I just hope custom profiles will be stabilized someday. They would (and do, if you're willing to use nightly cargo) solve this issue, among others.

3 Likes

The MIR inliner may help with this as well.

2 Likes

The problem is that there is one more dimension to this. While doing less optimization can mean faster compilation, it can also mean much more code is generated, which means slower compilation.

So it's not just a linear spectrum between fast compiles+slow binaries and slow compiles+fast binaries. When the early stages of the compiler generate more straightfoward/naive output, and the program and libraries use lots of extra layers expecting them to be optimized away, that just increases the amount of data the later stages of the compiler have to churn through, generating more function prologues/epilogues and call sequences and shuffling things around in memory.

For a language like Rust where idiomatic code involves this much layering and "zero overhead abstractions," early-stage optimizations like MIR inlining probably should be enabled even in debug builds (though probably also with different tuning than in release builds). Nobody needs ptr::read on a u8 to compile to three levels of function calls around memcpy for any amount of debugging, and producing that output is almost certainly slower than producing a direct inline load.

10 Likes

I would qualify that "nobody" slightly. There are (for unfortunate reasons) cases where you do end up wanting to step into these "trivial top-down inline" wrappers. I'll freely and enthusiastically say that the default debug profile should include the minimal optimization passes to make these zero-cost abstractions cheaper in debug, just caution against any absolutes.

3 Likes

In general, sure, there could be rare times that you want to debug trivial wrappers, though I chose that example as one that I really doubt would ever apply- the type is fixed at u8, so if that is going wrong then a debugger is probably the wrong tool. :slight_smile:

Plus, high quality debug info should still be able to show you inlined "stack frames," which further reduces the need for actually generating code for them.

1 Like

I think we have to differentiate debug builds. If we just want to run cargo check or rust analyzer, then we want the fastest possible compilation times. If we have to do runtime debugging, then we (I, at least) want the best possible performance while retaining the ability to debug the program painlessly. Rust doesn't offer the latter, at the moment.

Some programs are practically impossible to debug at runtime without inlining (hint: ever tried chaining 20+ iterator methods and running it in debug mode?) and applying too many optimizations makes debugging impractical for other reasons.

2 Likes

This is wanted for the embedded use case as well. Debug builds are not basically not possible in the ecosystem mainly due to code size (though also speed), which is annoying but also dangerous because unless decent tests are written, debug asserts and such are unrunnable.

3 Likes

In the meantime, wouldn't enabling optimizations for debug builds help in that use case? It's not free because it's paid for with additional compile times, but so would this proposal.

2 Likes

The debug profile with debug assertions can be as optimized as the release profile, and the release profile can have debug info. You can mix and match all options in [profiles.*].

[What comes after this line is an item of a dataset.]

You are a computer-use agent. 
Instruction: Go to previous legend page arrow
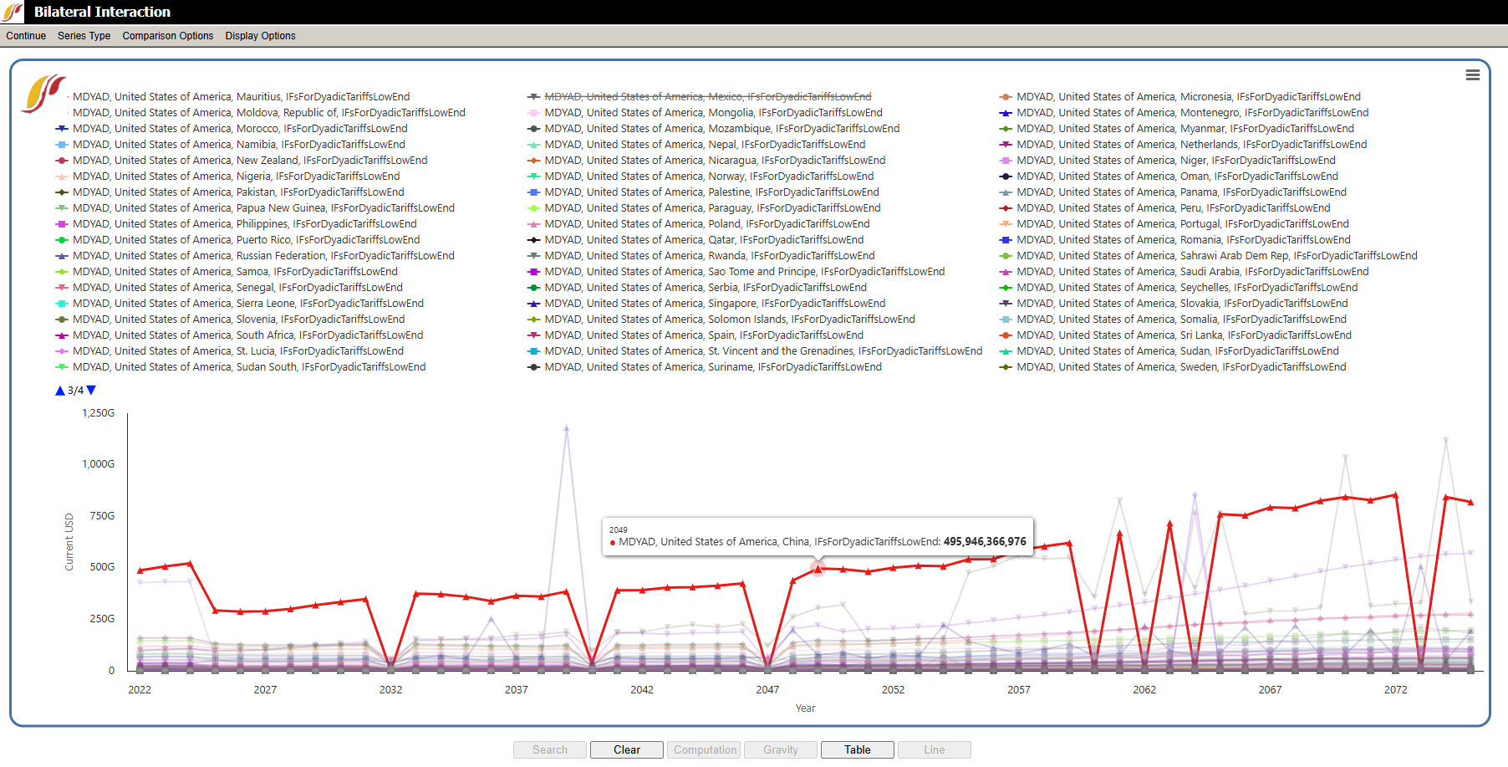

You can have e.g. debug = true + debug-assertions = true + opt-level=z.

What Rust doesn't expose yet is opt-level=g that is like opt-level=2, but without a few optimizations that reduce precision of debug info.

4 Likes

I also support the use of inlining things like iterators to zero-cost abstractions. Currently, I'm trying to debug memory management code, but this is made impossible to do because I get stuck in all the extra debugging noise (and it doesn't help that when running in QEMU I seem to get stack frame corruption, and I certainly didn't write any code that corrupts the stack frame in any way, and none of my deps do either). So my main project is in limbo because its practically impossible to debug because the code is just too noisy.

Set [profile.dev] opt-level=1, it enables inlining in debug mode.